Marcado historicamente por tremores de terra, o Chile sofreu um terremoto político-eleitoral no domingo (16). Dos 155 eleitos para elaborar a nova Constituição do país, apenas 50 são militantes de partidos. Os independentes conquistaram a maioria das cadeiras da Constituinte, seja por listas fora das coalizações partidárias tradicionais ou por meio de vagas abertas nos partidos para pessoas sem vínculos com as siglas.
Ao todo, os independentes conquistaram 105 cadeiras, o que representa 68% dos eleitos para elaborar a nova Constituição. Nesse número estão computadas 17 vagas destinadas aos ‘Povos Originários’, representados por diversos grupos, como picunches, mapuches e huilliches.
Em contrapartida, o Partido Socialista elegeu apenas 10 constituintes e os comunistas, 6. A direita tradicional e a centro-direita também não tiveram bom desempenho. O partido moderado Renovação Nacional, do qual faz parte o presidente Sebastián Piñera, conseguiu somente 10 assentos, mesmo número obtido pela direitista União Democrata Independente (UDI).
A derrocada dos partidos tradicionais – tanto à direita quanto à esquerda e ao centro – só não foi maior graças às vagas que eles destinaram a candidatos independentes. A UDI, por exemplo, teve sete eleitos pela cota independente, o que fez sua representação subir para 17 cadeiras, enquanto que o Partido Socialista somou 5 eleitos independentes, subindo sua cota para 15. Mas não há garantia de que os independentes eleitos pelos partidos seguirão a orientação destes na Constituinte.
Grande parte dos independentes se define como antipartidos e de esquerda. Estão em posição distante da tradicional centro-esquerda representada pela ex-Concertación (hoje Unidad Constituyentes), que governou o país a maior parte do tempo desde a fim da ditadura militar, e muitos deles se situam mais ao extremo da esquerda liderada pela Frente Ampla e o Partido Comunista.
Um exemplo dessa nova cara da política chilena é ‘A Lista do Povo’, organização que despontou durante os protestos de 2019, na Praça Itália, em Santiago, reunindo milhões de pessoas. O agrupamento elegeu 27 constituintes, sendo 18 mulheres.
Entre os objetivos pregados, a ‘Lista do Povo’ diz que busca um sistema político que deixe de privilegiar os partidos. “Nossa visão é um Chile com igualdade de gênero, plurinacional e digno. Um país empoderado e dono de suas riquezas naturais, que invista no maior patrimônio que tem: sua própria gente”, descreve o agrupamento em sua apresentação.

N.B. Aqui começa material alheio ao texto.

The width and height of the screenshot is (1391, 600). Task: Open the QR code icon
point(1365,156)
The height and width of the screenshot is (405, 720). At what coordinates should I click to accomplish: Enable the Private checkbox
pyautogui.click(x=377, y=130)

Outro exemplo é o agrupamento denominado ‘Independentes pela Nova Constituição’, formado por organizações da sociedade civil, membros de universidades, da cultura e de vários outros setores. O grupo elegeu 11 constituintes.
“Afirmamos que o Estado está a serviço de pessoas que, diferentes em suas identidades, são iguais em dignidade e direitos. Defendemos um modelo de desenvolvimento inclusivo, sustentável e descentralizado; acreditamos no respeito irrestrito dos direitos humanos universais e interdependentes; e numa democracia representativa e enriquecida com novos mecanismos de participação”, diz o movimento.
A direita e a centro-direita, agrupadas no bloco ‘Vamos Por Chile’, somou apenas 37 cadeiras (23,9%), considerando as vagas cedidas a candidatos independentes. Esse percentual é insuficiente para bloquear a aprovação de propostas à nova Constituição.
Com a composição surpreendente da Constituinte, a previsão é que haverá uma mudança radical na carta constitucional que foi elaborada ainda no período da ditadura militar.
Para muitos analistas, um dos pontos a cair primeiro é o sistema privado de aposentadorias, que em algum momento chegou a ser apresentado como modelo ao mundo e hoje enfrenta profunda crise. O pagamento de pensões abaixo do salário mínimo e a situação de pobreza de muitos aposentados levaram milhões às ruas para pedir mudança.
O mercado financeiro recebeu com pessimismo o resultado das urnas. A Bolsa de Santiago abriu a segunda-feira (17) em forte queda e fechou o dia com perda de 9,3%. O peso chileno perdeu 2,1% do valor frente ao dólar no dia.
O resultado das eleições para a Constituinte deverá impactar a escolha do novo presidente do país, marcada para novembro próximo. O eleito deverá assumir em março de 2022, quando a Constituição atual ainda estará em vigor e a nova – que será submetida a um plebiscito – estará sendo redigida.